== Görevin amacı ==
Kayıtların ilk satırından "point(1167,49)" geçen satıra kadar, iki uç da dahil, bütün satırları olduğu gibi yeniden yaz.

Öğe ve metin konum verileri

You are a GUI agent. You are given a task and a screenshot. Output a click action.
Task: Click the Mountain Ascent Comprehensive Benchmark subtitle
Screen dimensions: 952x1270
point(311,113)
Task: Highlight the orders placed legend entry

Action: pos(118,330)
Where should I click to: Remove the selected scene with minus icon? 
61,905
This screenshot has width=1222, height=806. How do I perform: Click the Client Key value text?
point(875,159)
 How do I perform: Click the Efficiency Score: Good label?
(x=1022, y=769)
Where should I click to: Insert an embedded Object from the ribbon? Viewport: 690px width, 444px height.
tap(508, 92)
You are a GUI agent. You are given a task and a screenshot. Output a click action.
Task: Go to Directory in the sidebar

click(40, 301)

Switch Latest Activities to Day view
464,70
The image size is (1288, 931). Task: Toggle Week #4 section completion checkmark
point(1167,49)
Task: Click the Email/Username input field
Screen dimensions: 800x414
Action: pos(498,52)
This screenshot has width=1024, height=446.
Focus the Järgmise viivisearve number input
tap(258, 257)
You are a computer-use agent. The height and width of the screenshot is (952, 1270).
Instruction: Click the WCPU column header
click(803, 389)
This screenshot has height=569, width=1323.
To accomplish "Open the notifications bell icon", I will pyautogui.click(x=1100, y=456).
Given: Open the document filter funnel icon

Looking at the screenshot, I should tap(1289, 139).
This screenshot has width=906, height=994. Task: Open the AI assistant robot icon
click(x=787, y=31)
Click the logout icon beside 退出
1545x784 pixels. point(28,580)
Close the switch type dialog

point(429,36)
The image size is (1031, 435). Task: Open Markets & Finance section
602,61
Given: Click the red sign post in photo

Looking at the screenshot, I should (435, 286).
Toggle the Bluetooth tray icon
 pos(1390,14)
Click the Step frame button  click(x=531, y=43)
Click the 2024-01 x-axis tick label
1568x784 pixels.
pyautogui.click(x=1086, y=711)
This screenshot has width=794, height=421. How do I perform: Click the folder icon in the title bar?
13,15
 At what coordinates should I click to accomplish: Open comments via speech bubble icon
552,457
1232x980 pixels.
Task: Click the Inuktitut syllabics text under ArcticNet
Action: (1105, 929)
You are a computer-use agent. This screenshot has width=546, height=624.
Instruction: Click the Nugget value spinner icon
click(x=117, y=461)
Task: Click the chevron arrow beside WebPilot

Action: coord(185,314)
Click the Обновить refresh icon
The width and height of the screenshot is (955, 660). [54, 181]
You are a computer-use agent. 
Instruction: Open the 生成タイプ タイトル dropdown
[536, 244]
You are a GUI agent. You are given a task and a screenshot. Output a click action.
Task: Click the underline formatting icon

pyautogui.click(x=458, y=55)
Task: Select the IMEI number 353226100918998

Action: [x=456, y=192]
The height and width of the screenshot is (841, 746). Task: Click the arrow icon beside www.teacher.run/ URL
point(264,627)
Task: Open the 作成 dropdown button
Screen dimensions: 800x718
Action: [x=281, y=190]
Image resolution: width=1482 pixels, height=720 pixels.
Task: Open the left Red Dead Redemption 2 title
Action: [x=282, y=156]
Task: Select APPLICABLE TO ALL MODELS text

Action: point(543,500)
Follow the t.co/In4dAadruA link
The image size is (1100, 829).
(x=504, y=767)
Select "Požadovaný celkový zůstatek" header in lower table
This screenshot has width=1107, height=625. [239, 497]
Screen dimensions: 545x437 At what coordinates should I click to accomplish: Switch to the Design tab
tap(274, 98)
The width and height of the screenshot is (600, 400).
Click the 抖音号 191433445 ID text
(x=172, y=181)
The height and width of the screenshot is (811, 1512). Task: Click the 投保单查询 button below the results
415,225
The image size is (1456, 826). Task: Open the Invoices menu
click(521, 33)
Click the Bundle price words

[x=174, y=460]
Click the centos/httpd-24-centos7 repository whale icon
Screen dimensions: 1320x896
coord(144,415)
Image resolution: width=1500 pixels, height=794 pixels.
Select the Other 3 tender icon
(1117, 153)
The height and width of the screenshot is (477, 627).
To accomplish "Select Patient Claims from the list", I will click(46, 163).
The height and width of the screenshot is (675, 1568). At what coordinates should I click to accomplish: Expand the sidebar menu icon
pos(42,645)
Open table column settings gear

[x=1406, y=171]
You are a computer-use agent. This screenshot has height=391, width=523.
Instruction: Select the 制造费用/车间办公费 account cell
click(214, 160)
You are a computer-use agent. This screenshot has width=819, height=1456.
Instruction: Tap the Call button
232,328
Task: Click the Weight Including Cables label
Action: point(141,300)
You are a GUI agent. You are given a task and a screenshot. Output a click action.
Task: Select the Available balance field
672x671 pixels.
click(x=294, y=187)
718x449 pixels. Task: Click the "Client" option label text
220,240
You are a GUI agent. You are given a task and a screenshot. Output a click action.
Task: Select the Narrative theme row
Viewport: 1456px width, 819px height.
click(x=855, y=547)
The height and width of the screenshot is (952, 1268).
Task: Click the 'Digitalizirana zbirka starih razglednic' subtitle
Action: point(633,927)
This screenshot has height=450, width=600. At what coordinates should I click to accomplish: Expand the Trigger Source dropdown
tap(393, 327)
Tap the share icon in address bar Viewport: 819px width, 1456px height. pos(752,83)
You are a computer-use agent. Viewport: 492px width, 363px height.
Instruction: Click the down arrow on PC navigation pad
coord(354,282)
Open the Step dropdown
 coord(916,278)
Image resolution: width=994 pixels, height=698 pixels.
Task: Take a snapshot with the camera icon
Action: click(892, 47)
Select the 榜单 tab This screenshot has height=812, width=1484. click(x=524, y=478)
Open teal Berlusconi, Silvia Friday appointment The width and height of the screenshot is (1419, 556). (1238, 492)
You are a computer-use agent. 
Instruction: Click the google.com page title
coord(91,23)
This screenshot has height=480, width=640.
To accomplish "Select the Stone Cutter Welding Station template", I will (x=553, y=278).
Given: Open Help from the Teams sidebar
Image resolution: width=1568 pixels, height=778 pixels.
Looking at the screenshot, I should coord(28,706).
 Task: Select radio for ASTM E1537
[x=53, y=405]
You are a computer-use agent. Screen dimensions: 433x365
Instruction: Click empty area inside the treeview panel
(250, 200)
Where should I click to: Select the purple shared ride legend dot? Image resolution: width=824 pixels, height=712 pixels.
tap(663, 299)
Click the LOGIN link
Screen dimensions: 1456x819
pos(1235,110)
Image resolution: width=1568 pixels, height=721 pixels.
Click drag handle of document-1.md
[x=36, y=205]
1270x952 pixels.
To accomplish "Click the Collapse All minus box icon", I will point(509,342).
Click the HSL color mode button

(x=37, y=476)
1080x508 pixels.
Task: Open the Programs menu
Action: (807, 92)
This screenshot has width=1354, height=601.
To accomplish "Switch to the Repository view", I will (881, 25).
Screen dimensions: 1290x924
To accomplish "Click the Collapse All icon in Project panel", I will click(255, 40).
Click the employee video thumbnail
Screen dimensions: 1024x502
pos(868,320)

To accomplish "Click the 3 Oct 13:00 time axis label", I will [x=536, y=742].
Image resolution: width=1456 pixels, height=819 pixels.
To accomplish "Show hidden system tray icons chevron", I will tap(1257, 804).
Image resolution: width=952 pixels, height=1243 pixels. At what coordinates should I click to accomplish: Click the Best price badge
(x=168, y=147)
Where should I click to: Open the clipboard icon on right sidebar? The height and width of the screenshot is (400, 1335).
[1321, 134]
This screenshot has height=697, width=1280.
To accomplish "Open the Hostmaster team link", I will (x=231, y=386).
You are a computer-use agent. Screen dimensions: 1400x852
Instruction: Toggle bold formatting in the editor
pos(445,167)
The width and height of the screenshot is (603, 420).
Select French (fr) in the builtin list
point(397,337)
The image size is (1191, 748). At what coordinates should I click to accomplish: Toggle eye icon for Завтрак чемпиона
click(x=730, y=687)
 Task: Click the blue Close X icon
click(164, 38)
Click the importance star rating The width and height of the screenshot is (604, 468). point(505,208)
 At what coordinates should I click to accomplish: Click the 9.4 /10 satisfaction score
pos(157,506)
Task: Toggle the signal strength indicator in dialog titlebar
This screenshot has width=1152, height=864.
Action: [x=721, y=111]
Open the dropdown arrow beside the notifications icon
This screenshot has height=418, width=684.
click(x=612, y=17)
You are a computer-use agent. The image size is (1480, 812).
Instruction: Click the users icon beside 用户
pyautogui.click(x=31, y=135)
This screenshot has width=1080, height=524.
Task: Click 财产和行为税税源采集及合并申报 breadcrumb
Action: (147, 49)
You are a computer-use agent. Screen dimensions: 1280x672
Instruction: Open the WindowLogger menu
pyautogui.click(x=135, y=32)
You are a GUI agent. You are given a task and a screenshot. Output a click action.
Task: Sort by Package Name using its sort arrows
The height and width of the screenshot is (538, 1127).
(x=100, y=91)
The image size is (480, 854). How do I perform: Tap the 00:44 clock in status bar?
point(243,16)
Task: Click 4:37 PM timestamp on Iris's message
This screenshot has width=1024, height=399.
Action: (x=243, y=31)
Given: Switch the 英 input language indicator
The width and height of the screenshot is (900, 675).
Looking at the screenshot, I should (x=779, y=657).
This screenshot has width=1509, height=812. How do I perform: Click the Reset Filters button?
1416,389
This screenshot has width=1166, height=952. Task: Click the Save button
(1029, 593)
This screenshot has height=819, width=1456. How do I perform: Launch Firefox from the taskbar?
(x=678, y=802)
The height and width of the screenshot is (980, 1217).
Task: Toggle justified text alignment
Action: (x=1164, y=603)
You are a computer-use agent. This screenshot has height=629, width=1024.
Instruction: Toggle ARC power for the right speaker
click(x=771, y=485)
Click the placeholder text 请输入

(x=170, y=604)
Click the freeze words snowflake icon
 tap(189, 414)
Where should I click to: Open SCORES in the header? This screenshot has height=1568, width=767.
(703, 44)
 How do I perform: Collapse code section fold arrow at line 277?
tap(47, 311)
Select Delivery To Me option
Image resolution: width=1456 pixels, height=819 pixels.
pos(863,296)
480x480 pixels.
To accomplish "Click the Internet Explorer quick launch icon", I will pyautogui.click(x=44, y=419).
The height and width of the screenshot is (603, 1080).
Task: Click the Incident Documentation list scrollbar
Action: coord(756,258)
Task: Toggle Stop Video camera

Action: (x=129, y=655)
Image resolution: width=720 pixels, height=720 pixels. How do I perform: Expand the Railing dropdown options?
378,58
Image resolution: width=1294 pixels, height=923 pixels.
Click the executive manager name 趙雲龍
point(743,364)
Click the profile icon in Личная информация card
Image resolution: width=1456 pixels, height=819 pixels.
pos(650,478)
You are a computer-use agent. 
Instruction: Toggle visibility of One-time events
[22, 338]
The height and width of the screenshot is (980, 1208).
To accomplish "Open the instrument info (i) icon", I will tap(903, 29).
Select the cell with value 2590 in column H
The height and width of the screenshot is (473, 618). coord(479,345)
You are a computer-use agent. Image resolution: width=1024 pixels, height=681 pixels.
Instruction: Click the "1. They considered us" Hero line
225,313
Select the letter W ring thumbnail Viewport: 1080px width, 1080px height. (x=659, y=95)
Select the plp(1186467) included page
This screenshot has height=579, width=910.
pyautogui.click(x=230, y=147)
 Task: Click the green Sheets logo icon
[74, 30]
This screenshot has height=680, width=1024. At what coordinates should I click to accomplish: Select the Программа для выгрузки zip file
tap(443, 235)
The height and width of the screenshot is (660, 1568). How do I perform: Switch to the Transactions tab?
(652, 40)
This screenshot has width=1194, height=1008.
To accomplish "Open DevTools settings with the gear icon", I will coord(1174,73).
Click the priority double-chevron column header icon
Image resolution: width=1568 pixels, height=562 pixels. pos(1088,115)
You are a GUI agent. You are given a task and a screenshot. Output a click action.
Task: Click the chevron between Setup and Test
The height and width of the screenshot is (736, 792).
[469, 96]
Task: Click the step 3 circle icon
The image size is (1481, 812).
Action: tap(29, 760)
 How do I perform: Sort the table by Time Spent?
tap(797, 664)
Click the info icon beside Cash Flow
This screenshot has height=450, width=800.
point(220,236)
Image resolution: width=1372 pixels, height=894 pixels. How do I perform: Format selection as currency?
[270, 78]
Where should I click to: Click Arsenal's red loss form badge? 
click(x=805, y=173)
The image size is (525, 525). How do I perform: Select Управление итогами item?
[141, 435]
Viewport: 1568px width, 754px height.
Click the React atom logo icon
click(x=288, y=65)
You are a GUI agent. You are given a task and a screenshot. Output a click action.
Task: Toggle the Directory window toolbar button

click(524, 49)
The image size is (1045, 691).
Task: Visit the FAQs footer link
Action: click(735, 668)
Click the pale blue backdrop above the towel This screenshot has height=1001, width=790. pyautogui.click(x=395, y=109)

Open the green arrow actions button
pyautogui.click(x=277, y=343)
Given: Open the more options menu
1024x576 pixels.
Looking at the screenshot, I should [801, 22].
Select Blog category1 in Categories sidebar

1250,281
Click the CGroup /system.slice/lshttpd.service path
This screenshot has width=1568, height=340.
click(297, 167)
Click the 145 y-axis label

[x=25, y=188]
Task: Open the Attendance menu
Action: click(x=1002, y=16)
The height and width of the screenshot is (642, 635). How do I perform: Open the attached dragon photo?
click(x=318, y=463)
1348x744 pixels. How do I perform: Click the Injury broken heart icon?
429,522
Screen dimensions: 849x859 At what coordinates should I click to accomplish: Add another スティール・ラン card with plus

== Yazılı yanıt ==
You are a GUI agent. You are given a task and a screenshot. Output a click action.
Task: Click the Mountain Ascent Comprehensive Benchmark subtitle
Screen dimensions: 952x1270
point(311,113)
Task: Highlight the orders placed legend entry

Action: pos(118,330)
Where should I click to: Remove the selected scene with minus icon? 
61,905
This screenshot has width=1222, height=806. How do I perform: Click the Client Key value text?
point(875,159)
 How do I perform: Click the Efficiency Score: Good label?
(x=1022, y=769)
Where should I click to: Insert an embedded Object from the ribbon? Viewport: 690px width, 444px height.
tap(508, 92)
You are a GUI agent. You are given a task and a screenshot. Output a click action.
Task: Go to Directory in the sidebar

click(40, 301)

Switch Latest Activities to Day view
464,70
The image size is (1288, 931). Task: Toggle Week #4 section completion checkmark
point(1167,49)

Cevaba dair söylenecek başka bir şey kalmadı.